Lunedì 19 Giugno 2017

OCCCIMIANO – (gpc) Grande soddisfazione in paese per la medaglia d’argento conquistata dall’occimianese Roberto Bolognesi ai campionati italiani di Brasilian jiu jitsu (lo scorso anno aveva ottenuto il bronzo) nella categoria adulti cintura blu (peso sotto i 79,5 kg.). La manifestazione si è tenuta a Firenze al Nelson Mandela Forum sabato 10 giugno
Roberto, (28 anni), dottore in chimica, lavora presso a Siena, ma torna regolarmente a Occimiano, dove la famiglia ( mamma Maria Rosa Scarrone, papà Natalino, la sorella Linda con il marito Gabriele, le nipotine Marilena e Adele e nonna Rina) è in festa insieme agli amici per l’ottimo risultato ottenuto dal suo “Bobo”.

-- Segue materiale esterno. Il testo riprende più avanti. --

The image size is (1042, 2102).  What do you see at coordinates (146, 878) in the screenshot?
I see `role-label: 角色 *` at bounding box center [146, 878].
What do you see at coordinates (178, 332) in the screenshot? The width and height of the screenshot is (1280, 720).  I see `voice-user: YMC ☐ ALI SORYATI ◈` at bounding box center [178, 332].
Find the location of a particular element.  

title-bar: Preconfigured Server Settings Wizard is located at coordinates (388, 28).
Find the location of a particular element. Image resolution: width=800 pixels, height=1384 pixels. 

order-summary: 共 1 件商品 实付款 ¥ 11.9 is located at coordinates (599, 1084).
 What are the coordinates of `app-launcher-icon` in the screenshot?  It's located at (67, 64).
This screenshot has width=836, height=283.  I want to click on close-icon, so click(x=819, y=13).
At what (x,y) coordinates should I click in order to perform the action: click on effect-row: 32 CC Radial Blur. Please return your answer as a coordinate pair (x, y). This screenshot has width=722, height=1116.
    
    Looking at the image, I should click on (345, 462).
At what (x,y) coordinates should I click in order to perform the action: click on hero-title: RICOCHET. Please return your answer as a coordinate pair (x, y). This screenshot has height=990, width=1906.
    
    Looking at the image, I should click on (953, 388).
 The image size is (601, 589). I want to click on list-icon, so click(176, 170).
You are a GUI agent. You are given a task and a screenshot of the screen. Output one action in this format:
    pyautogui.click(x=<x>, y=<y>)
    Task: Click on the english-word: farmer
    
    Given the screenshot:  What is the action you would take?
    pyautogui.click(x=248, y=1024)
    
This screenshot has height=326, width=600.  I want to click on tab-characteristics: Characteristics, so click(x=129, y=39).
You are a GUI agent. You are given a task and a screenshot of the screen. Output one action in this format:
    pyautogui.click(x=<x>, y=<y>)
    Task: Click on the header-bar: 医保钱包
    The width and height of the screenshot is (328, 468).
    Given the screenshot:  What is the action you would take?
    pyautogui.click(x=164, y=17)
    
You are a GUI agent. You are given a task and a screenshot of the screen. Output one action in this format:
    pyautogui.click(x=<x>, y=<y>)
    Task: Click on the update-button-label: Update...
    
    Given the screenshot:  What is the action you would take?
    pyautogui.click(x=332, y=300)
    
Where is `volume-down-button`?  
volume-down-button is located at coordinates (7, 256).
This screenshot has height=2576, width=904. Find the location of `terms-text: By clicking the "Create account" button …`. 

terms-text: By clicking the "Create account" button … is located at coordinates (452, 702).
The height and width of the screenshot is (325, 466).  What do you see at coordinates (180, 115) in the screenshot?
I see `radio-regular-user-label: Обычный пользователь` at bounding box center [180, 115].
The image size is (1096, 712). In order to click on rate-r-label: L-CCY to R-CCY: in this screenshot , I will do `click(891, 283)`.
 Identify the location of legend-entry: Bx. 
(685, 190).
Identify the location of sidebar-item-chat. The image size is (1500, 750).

Roberto è sempre stato amante dello sport, a cominciare dalla pallavolo dove ha giocato, tra le fila della Fortitudo Occimiano (dalle giovanili alla Serie D) fino alla scoperta e alla passione per questa particolare arte marziale, in forte ascesa anche in Italia e caratterizzata dalla lotta, in particolare dal combattimento a terra, militando nel CTI Chaos Team di Siena (città dove lavora) con la guida della cintura nera terzo dan Marco Bruschelli.